|
Click on the link above the Graph to hear the song of the Humpback whale.
The following article is extracted from 'Ear on the Sea' E-zine (available for FREE - Click on the Banner above)
Without a doubt, the most interesting aspect of the Humpback
whale is it's song. Only males sing! So it is assumed they use
their songs to attract females and discourage other males. These
songs last upwards of 30 minutes and are composed of 2 to 10 main
components - always repeated in the same order. The song changes
slowly over many months but the songs remain recognizable to the
one sung last year. Over a period of five years, or so, the
songs are completely different.
In any given breeding ground, there's an almost infinite variety
of timbre, volume and frequencies to be heard. All of the males
in the area sing the same song. Small variations sometimes occur
which are picked up by the other males allowing the songs to
evolve over many years into new tunes.
If you watch a male singer, you'll see him surface for air, then
dive under the surface to a depth of 15 metres or so. There with
head pointed slightly downwards he begins his song.

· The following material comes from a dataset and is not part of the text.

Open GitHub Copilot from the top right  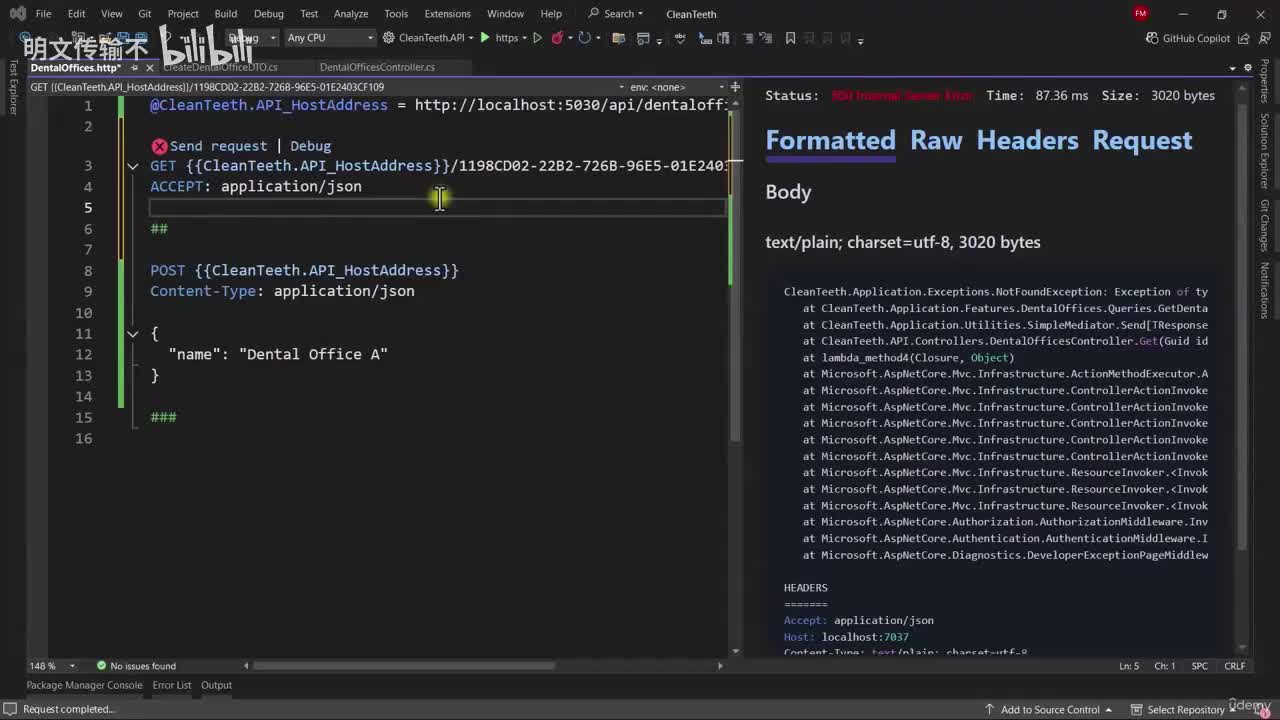(1187, 38)

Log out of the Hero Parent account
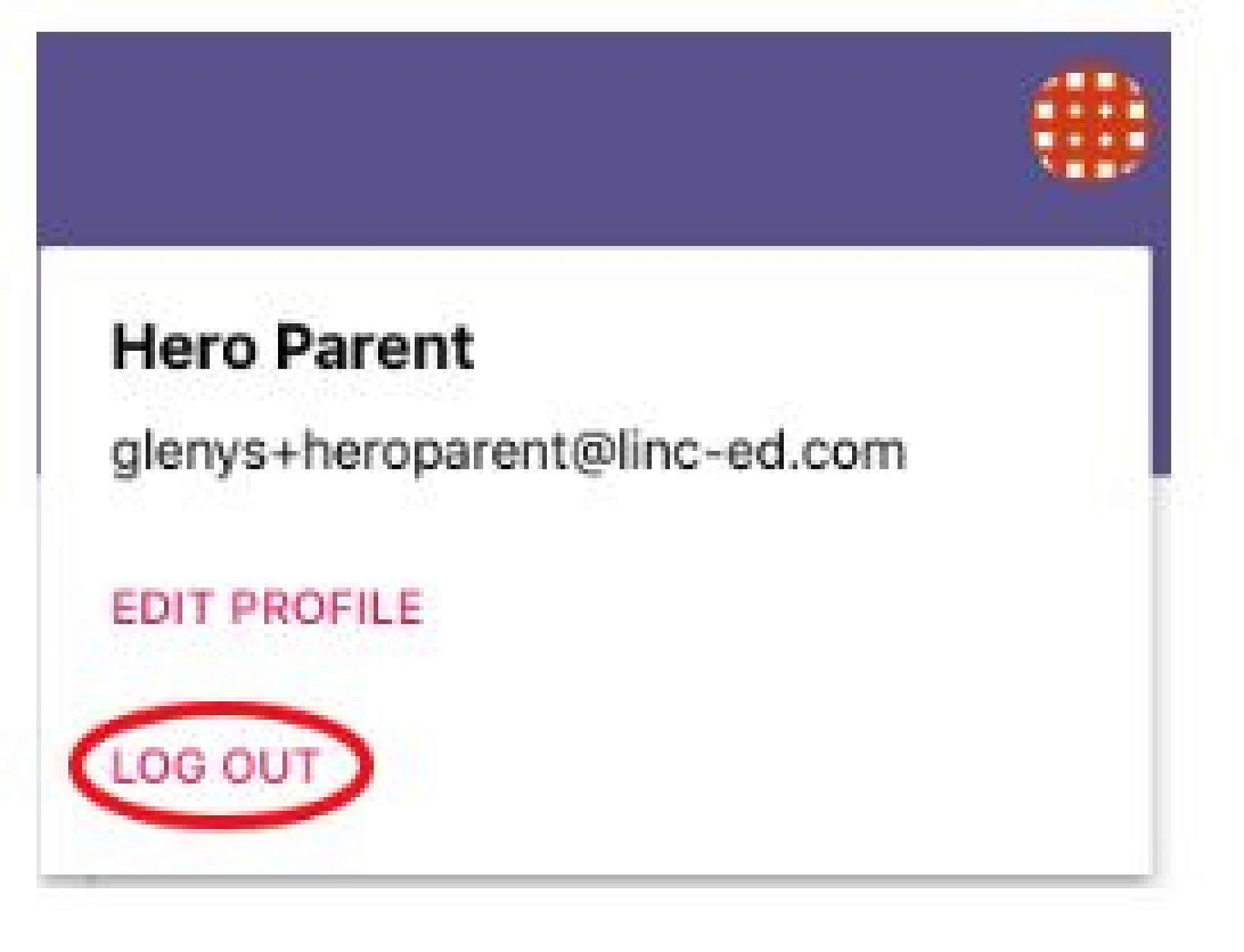coord(215,765)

Why do they sing? No one has yet deciphered the exact message,
but it seems likely that songs attract mates. In the breeding
grounds one often sees a female, a calf and an 'escort'. Many
scientists believe that the 'escort' is the male singer who
accompanies the female waiting for her to come into heat after
the recent birth of the calf. If one theory is correct, the
etherial songs are mostly designed to sooth and woo the female
and only secondarily to warn off other males. Other observations
seem to suggest that the songs are a method of establishing a
"dominance hierarchy in the breeding grounds."
SOUND IS EVERYTHING:
All of this is hidden from your eyes. To understand the whale
and all other sea creatures you must listen to their sounds. In
the sea, you might say that senses are reversed. On land, sight
is the most important. You can see much further than you can
hear. In the sea the opposite is true - you can hear much further
than you can see. So whales, dolphins, fish and other creatures
that inhabit the depths have developed very sophisticated sound
transmission and receiving organs. That's why marine biologists
make use of hydrophones to study and record underwater sounds.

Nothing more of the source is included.